Did that paragraph wander a little far off the rails? Too bad! That’s hygge time: the state of being wonderfully, gloriously unproductive. It’s having shower thoughts when you’re not in the shower. Cuddle under your muppet fur and think deep thoughts in your dancing pumpkin spice candlelight.
Dress Like It’s Hygge Time
Dressing hygge has become much more normal in these Times of Covid ™. Think your Zoom mullet (business up top, party on the bottom), but without the business. Wear leggings. Wear sweatpants. Throw on some waffle-weave or flannel. Find your warmest socks. The best of all hygge socks are wool, and woven, and come from sheep on Ireland’s Aran Islands. Fight me. However, regular fuzzy socks are almost, almost as good. Promise.
Then recall that you are not Autumn Man™. You do not wear tight-ass sweatshirts designed to show off your pecs. This is not part of hygge time. Sweatshirts become more hygge in direct proportion to their oversizedness, softness, and age. So — and this is key — steal an oversized sweatshirt. If you’re not stealing, it’s not hygge.

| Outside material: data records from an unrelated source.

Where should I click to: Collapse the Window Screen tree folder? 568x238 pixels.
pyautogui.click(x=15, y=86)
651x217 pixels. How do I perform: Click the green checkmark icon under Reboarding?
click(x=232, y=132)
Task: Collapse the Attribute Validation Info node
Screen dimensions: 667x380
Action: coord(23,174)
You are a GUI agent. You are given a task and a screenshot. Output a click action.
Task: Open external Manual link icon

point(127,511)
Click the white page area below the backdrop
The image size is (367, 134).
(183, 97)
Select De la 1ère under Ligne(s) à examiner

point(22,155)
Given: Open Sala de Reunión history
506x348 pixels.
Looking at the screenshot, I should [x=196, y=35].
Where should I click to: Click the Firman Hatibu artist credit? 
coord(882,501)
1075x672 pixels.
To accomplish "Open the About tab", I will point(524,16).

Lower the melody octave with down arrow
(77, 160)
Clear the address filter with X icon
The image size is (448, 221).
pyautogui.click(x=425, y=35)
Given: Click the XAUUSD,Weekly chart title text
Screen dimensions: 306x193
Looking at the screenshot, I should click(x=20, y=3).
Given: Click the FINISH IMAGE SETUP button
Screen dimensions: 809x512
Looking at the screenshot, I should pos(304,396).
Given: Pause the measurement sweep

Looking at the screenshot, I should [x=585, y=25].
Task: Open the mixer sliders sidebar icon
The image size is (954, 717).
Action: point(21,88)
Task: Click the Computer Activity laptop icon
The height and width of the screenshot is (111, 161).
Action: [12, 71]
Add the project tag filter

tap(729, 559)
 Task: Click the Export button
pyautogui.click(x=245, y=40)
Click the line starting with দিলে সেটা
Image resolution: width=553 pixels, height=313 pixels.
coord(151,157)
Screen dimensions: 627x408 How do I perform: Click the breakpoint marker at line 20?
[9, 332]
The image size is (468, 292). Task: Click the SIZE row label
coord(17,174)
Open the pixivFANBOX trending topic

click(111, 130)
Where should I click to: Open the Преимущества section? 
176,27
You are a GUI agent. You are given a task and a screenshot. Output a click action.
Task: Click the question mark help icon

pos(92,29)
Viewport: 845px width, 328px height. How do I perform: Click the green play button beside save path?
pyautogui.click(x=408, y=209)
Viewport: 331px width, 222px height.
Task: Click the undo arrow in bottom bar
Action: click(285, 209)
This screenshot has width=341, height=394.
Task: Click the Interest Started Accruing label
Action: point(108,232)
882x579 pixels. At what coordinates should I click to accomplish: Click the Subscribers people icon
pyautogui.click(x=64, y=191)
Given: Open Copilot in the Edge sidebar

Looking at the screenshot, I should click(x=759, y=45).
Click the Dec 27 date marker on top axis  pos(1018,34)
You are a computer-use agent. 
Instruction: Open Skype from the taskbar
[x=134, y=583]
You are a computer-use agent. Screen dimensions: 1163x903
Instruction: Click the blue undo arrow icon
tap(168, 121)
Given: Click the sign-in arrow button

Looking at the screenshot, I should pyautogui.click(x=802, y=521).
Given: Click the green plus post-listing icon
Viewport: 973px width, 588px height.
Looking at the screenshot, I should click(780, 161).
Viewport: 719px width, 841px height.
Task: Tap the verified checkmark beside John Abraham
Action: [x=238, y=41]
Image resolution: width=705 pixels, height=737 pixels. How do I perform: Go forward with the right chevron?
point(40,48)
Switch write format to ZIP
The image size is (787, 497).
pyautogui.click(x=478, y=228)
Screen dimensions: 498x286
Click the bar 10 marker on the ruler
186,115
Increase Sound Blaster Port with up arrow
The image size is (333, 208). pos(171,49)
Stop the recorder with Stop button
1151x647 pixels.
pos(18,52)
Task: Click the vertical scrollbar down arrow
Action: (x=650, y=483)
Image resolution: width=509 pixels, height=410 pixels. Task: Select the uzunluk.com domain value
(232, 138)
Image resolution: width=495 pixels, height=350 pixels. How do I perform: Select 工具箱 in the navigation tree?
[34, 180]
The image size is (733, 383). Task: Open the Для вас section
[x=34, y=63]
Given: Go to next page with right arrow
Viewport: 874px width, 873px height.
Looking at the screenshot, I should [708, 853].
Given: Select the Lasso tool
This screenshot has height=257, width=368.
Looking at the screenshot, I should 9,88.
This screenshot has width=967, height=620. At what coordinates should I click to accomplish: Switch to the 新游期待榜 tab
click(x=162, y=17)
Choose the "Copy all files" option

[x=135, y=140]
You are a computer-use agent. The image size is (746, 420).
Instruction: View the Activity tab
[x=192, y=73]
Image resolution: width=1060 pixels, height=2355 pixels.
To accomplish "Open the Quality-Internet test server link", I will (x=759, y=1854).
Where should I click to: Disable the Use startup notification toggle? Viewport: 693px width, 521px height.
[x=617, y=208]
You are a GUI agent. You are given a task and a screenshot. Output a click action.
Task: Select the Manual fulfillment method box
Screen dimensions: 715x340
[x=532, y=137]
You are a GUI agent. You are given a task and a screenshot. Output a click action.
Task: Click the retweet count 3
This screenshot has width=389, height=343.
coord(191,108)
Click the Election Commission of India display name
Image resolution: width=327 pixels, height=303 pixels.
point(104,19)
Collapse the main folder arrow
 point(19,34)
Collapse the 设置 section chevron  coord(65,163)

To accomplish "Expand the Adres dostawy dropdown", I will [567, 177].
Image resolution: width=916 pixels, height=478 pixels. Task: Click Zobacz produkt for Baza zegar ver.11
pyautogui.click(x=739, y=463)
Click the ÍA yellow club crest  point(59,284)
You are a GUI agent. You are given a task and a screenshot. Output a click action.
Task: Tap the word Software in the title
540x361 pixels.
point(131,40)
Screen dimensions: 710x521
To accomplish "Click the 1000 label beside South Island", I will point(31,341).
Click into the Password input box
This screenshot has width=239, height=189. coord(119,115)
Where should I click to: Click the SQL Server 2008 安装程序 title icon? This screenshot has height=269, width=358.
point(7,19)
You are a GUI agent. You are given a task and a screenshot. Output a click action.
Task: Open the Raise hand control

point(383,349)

And people with lady parts: during hygge time, bras are optional.
Hygge time means doing things you love with people you love. Me? Hygge is a cup of coffee under a fuzzy blanket while I tear through Naomi Novik’s “The Last Graduate” or just re-read “Piranesi.” Ideally, my husband will also drink coffee under his own fuzzy blanket and dig into some Joe Abercrombie. Or he’ll probably bumble up some reason to re-read “Jonathan Strange and Mr. Norrell.”
Hygge means time to read interrupted.
Don’t feel like reading? Take that fuzzy blanket into the den and flip on your streaming service of choice. Binge-watch your fav TV show for like, the fifth time (The X-Files? Battlestar Galactica? The Office? The West Wing? Dancing with the Stars? My Super Sweet Sixteen? If you picked the last, I’m coming to your house). Drink your coffee and maybe snarf some pastries. Good pastries, too. Don’t go all Dunkin Donuts; if you’re in one of those lovely lands of overlap, spring for Krispy Kreme.
Hygge time bonuses include snuggling with an animal of your choice. Could be a cat. Could be a dog. Could be a tortoise or hey, it’s that time of year, could be your familiar. Whatever. Animal cuddles. Just don’t spill the goldfish water and don’t let your cat fuck with your candles.
But hygge means doing things together. Comfy-cozy togetherness. Board games are particularly hygge: anything from Monopoly to backgammon, Superfight to checkers. Read to your kids, and pick something you like, none of that “Captain Underpants” stuff. Declaim poetry while wrapped in a muppet-fur blanket. Pick up The Hobbit. Lean into Ramona the Great.
Cuddle all your children on the couch with blankets and snacks. Turn on Hamilton. Sing by candlelight. Is that hygge enough for you? But don’t wear matching socks. Then you’re starting to Karen this hygge thing.
Hygge Time Is Happy Time
In the end, hygge time is a barrier against winter’s cold dark. It’s about getting together with those you love and staying warm. Mulled wine. Apple tart. Lots of pillows and quiet laughter. Your couch should be cozy and your coffee (or tea, if you’re that kind of freak) hot. Your candlelight should dance and perhaps smell like vanilla or cookies. Hell, maybe you should bake some cookies, just so you can take them out of the oven and eat them when they’re all melty-gooey and not quite done. You can’t buy warm, half-baked sugar cookies.
Stay warm. Stay cozy. We have entered the hygge time. May your time stay unproductive, and may your feet stay warm.